* start Document section *

Thank you for the comment. These are the points I missed. At least I was
able to catch the cause, so the improvement I suggested is not a big
improvement.

> 
> Also, this is not the place to check if SCRATCH_DEV is set. The
> check for a NULL device should be in _require_block_device(). Oh,
> wait, it already is:
> 
> _require_block_device()
> {
> 	if [ -z "$1" ]; then
> 		echo "Usage: _require_block_device <dev>" 1>&2
> 		exit 1
> 	fi
> ....
> }
> 
> And that's the error message the test emitted that you didn't
> understand, right?

Right :)

> 
> If so, the change here should really be to _require_block_device().
> i.e.
> 
> 	if [ -z "$1" ]; then
> 		_notrun "test requires a block device to be specified"
> 	fi
> 
> A quick scan shows a bunch of similar _requires checks that do
> similar things with poor error messages and 'exit 1' (e.g.
> _require_local_device()). _requires rules should call _notrun if the
> test should not run because of incorrect setup, not 'exit 1'.

Thank you for your thoughts. I walked through _require_* bash functions in
common/, and listed 20 functions below, which call 'exit 1', _fail, or
'return 1' for its argument check failure:

--- list start ---

common/rc

  _require_scratch_size
  _require_scratch_size_nocheck
  _require_command *
  _require_block_device *
  _require_local_device *
  _require_zoned_device *
  _require_non_zoned_device *
  _require_scratch_ext4_feature
  _require_xfs_io_command
  _require_fio
  _require_batched_discard *
  _require_chattr
  _require_fs_sysfs
  _require_scratch_feature

common/btrfs

  _require_btrfs_mkfs_feature
  _require_btrfs_fs_feature

common/xfs

  _require_xfs_db_command
  _require_xfs_spaceman_command

common/encrypt

  _require_encryption_policy_support (checks arguments passed from _require_scratch_encryption)

* end Document section *
* start Material supplied *

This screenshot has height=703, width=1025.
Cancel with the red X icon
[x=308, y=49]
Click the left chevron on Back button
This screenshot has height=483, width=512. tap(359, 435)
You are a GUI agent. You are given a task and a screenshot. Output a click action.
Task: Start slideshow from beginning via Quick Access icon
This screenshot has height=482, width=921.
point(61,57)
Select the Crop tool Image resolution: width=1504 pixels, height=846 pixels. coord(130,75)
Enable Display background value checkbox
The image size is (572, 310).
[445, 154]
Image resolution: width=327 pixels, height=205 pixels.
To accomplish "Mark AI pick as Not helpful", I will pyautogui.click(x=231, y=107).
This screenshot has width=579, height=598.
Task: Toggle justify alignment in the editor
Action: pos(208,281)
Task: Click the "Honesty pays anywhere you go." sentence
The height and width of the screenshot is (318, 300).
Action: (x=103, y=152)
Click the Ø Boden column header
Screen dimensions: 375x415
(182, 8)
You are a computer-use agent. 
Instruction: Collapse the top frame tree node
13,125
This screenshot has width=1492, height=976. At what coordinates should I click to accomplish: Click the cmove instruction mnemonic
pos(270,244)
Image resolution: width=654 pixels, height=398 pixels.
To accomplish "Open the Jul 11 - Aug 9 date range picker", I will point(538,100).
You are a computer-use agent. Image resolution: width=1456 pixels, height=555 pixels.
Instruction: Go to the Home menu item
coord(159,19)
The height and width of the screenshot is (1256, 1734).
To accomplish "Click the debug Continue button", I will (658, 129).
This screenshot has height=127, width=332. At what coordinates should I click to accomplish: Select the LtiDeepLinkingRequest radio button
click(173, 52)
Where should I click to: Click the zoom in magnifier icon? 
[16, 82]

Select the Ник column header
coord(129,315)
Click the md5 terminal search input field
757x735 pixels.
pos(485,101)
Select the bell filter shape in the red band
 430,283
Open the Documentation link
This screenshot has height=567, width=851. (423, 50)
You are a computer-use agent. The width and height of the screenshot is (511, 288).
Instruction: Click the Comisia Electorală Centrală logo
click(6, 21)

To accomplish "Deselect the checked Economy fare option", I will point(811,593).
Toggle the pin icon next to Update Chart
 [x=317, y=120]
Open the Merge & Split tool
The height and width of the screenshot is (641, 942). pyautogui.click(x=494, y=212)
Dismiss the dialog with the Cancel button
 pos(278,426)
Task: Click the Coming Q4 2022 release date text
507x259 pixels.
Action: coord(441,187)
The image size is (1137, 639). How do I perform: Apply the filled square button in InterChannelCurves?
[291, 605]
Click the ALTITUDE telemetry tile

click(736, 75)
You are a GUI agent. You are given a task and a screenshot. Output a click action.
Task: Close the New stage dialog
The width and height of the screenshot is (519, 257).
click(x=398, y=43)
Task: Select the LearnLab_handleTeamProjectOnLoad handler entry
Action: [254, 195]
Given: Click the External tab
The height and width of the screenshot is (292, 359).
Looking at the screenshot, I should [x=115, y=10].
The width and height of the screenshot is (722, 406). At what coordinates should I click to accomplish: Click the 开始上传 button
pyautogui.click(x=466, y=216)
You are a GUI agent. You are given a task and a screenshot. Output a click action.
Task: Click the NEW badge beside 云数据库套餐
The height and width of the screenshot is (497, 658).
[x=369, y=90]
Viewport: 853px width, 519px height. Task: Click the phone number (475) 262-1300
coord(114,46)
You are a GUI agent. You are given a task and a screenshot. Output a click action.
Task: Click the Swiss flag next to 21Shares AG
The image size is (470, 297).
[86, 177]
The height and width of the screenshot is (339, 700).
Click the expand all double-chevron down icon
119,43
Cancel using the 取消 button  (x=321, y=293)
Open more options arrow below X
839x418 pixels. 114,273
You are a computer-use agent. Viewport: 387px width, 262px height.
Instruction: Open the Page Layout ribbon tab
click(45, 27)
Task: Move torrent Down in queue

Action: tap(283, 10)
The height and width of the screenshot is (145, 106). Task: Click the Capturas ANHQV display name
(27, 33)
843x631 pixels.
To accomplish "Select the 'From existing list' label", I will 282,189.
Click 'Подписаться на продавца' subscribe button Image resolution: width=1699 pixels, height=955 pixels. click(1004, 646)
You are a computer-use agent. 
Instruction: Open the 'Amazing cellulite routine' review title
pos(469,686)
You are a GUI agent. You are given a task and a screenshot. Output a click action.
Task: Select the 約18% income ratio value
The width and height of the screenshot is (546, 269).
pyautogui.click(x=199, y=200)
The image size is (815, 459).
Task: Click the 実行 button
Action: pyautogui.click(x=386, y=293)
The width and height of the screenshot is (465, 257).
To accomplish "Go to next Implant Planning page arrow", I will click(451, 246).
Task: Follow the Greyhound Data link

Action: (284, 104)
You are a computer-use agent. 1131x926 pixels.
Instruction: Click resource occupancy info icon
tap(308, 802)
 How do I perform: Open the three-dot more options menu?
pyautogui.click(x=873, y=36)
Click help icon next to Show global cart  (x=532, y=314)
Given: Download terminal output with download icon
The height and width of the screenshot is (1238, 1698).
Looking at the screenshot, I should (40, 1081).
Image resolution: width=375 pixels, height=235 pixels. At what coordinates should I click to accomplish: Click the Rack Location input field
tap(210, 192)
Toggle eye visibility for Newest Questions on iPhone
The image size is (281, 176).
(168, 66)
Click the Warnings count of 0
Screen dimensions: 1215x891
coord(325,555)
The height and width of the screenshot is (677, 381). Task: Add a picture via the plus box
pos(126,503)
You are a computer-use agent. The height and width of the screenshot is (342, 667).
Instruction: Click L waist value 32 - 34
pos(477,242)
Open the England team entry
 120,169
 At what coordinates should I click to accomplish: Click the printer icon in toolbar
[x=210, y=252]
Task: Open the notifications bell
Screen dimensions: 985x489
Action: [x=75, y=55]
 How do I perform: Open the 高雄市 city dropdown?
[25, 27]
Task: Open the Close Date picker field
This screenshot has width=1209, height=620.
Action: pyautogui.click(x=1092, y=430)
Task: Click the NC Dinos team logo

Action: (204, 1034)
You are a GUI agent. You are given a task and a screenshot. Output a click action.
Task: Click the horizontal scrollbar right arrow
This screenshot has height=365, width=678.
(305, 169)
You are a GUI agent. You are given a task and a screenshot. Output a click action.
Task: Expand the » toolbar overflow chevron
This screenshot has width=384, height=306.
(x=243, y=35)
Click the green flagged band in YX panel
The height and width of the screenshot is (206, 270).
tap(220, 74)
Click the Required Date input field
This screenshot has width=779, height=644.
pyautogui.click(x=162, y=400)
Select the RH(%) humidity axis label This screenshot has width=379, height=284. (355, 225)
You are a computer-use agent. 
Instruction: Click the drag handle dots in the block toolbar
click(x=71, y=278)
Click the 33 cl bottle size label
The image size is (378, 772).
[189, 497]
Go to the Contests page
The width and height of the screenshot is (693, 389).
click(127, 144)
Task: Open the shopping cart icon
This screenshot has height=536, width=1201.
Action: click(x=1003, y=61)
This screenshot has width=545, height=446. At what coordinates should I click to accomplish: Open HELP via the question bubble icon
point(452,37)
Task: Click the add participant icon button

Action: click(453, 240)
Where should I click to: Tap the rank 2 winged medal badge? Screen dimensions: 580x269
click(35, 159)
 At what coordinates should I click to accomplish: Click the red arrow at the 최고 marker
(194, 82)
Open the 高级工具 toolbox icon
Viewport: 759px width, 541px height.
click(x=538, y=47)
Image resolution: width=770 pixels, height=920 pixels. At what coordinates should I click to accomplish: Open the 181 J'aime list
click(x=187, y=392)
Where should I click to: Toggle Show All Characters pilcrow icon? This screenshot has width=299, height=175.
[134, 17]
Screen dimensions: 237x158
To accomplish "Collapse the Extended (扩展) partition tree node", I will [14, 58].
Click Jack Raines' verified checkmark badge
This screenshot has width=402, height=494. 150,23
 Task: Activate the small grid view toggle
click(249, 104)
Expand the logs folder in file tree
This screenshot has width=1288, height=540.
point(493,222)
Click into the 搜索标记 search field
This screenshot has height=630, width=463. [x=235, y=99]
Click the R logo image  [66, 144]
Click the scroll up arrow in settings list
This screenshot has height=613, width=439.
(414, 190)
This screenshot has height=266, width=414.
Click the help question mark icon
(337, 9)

* end Material supplied *

Exercise task A: In the mailing list reply about _require_* bash functions, what should _requires rules call when a test should not run because of incorrect setup?
Exercise task B: Continue the mailing list reply about _require_* bash functions from the point where it stops.

Result A: They should call _notrun, not 'exit 1'.

Result B:
common/rnameat2

  _require_renameat2

--- list end ---

Many of the functions above check arguments not for incorrect setup, but for
call in test cases with invalid arguments. 6 functions of them with * in the
list check arguments for the incorrect setups, such as DEBUGFS_PROG,
SCRATCH_DEV or SCRATCH_MNT. So I suggest to modify these functions to improve
error messages and call "_notrun". What do you think about this?
Eryu Guan Sept. 12, 2021, 9:17 a.m. UTC | #3
On Fri, Sep 10, 2021 at 06:34:05AM +0000, Shinichiro Kawasaki wrote:
> On Sep 10, 2021 / 10:48, Dave Chinner wrote:
> > On Wed, Sep 08, 2021 at 05:37:15PM +0900, Shin'ichiro Kawasaki wrote:
> > > When SCRATCH_DEV is not set and the test case does not call
> > > _require_scratch* before _require_dm_target, _require_block_device
> > > called from _require_dm_target fails to evaluate SCRATCH_DEV and
> > > results in the test case failure. This failure reason is not described
> > > in the error message and it takes some time to catch.
> > 
> > You should quote the actual failure message here so we have some
> > idea of whether the message that was emitted was appropriate or not
> > without having to go know how the test failed...
> 
> Sorry about the lack of the infomration. As you found below, the meesage was
> "Usage: _require_block_device <dev>".
> 
> > 
> > > To catch the failure reason easier, check SCRATCH_DEV in
> > > _require_dm_target. If SCRATCH_DEV is not set, fail the test case
> > > and print message which requests to fix call order of _require_scratch*
> > > and _require_dm_target. This improvement follows what _scratch_shutdown
> > > does for _require_scratch_shutdown.
> > 
> > Also, you don't need to describe the change in the commit message -
> > the patch does that. The first paragraph is all that is needed here
> > as it describes why you want to make the change.
> 
> I see. I will write "why" in the commit message, not "what". (In the past, I
> was advised to write "what" the patch does, but I think this guide is valid
> only when the change is complicated).
> 
> > 
> > > Signed-off-by: Shin'ichiro Kawasaki <shinichiro.kawasaki@wdc.com>
> > > ---
> > >  common/rc | 3 +++
> > >  1 file changed, 3 insertions(+)
> > > 
> > > diff --git a/common/rc b/common/rc
> > > index dda5da06..cbec8aaa 100644
> > > --- a/common/rc
> > > +++ b/common/rc
> > > @@ -1971,6 +1971,9 @@ _require_dm_target()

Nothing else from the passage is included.